● **RECORDS SUPPLIED**
+---+
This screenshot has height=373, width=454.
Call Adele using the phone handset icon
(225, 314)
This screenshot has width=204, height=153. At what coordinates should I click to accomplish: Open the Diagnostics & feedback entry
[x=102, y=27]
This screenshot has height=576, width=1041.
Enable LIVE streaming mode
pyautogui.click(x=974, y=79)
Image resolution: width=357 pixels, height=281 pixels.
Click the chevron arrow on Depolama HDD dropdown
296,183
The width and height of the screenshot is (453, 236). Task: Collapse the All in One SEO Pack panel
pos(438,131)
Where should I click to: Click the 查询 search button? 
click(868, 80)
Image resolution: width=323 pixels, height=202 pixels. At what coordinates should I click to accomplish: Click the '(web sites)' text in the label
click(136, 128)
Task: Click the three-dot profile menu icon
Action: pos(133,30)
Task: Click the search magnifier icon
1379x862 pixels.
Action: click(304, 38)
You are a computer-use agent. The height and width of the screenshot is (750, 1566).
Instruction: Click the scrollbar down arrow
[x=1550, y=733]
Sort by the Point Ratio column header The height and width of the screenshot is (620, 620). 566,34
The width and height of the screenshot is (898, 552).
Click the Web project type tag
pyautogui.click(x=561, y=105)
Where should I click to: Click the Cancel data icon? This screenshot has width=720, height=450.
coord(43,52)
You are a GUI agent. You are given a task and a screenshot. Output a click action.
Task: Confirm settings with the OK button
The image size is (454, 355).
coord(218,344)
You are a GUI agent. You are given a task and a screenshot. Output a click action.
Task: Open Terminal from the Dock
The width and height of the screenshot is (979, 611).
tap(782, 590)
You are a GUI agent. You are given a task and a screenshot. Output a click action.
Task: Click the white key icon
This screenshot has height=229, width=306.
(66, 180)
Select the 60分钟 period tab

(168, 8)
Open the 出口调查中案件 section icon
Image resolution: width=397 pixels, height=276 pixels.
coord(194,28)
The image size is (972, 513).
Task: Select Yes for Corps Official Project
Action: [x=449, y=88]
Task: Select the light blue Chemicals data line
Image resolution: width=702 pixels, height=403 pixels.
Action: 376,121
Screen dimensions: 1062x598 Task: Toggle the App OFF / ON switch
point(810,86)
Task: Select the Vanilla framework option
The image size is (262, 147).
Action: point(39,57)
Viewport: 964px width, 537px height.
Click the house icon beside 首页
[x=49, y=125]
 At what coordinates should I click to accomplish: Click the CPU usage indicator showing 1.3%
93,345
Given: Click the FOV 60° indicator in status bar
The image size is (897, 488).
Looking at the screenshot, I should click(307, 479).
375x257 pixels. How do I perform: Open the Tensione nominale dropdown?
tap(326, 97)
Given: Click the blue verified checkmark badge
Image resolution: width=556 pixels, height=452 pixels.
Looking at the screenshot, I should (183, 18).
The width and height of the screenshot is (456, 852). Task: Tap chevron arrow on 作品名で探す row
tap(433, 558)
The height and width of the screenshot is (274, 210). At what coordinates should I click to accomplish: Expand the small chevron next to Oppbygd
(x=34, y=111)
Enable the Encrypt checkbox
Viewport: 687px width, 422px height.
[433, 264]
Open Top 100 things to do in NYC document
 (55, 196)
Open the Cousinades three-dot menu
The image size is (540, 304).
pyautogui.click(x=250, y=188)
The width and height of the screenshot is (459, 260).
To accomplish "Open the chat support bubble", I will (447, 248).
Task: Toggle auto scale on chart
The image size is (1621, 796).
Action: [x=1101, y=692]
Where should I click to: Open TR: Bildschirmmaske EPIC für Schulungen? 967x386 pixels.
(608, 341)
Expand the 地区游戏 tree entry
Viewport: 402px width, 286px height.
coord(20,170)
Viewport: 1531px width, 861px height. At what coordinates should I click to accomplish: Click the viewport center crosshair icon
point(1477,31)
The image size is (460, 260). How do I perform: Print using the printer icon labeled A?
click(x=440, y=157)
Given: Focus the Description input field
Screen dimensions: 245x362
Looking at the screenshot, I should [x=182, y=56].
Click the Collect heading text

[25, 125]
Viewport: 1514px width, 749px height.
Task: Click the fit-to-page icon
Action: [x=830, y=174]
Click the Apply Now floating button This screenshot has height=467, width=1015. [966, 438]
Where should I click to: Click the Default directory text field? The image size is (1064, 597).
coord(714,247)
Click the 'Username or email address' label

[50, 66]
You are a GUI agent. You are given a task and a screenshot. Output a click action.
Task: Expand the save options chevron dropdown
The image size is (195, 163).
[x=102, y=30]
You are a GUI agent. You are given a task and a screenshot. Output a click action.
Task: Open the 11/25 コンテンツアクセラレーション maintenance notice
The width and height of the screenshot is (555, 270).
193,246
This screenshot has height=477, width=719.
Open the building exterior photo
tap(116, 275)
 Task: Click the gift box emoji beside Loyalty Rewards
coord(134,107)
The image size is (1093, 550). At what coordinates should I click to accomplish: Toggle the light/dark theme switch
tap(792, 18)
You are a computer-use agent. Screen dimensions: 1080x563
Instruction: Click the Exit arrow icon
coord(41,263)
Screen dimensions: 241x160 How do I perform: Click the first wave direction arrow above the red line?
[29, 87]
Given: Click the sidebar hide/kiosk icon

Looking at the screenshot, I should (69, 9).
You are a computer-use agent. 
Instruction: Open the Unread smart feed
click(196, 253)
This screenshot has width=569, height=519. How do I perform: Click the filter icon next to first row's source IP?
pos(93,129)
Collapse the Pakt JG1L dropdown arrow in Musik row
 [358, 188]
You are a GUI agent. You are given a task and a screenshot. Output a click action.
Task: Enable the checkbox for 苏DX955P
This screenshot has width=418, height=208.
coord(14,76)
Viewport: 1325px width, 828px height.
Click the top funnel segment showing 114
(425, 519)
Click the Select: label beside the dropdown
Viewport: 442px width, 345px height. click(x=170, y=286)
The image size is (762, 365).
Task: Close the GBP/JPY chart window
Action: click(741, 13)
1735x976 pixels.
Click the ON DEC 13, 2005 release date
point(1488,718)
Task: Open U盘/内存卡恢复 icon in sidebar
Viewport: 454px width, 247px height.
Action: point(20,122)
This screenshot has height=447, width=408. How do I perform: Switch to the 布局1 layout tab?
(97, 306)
+---+
● **DESCRIPTION OF THE TASK**
Copy each line of the entries above that contains the string "data", matching case exactly.

● **RESULT**
Where should I click to: Click the Cancel data icon? This screenshot has width=720, height=450.
Task: Select the light blue Chemicals data line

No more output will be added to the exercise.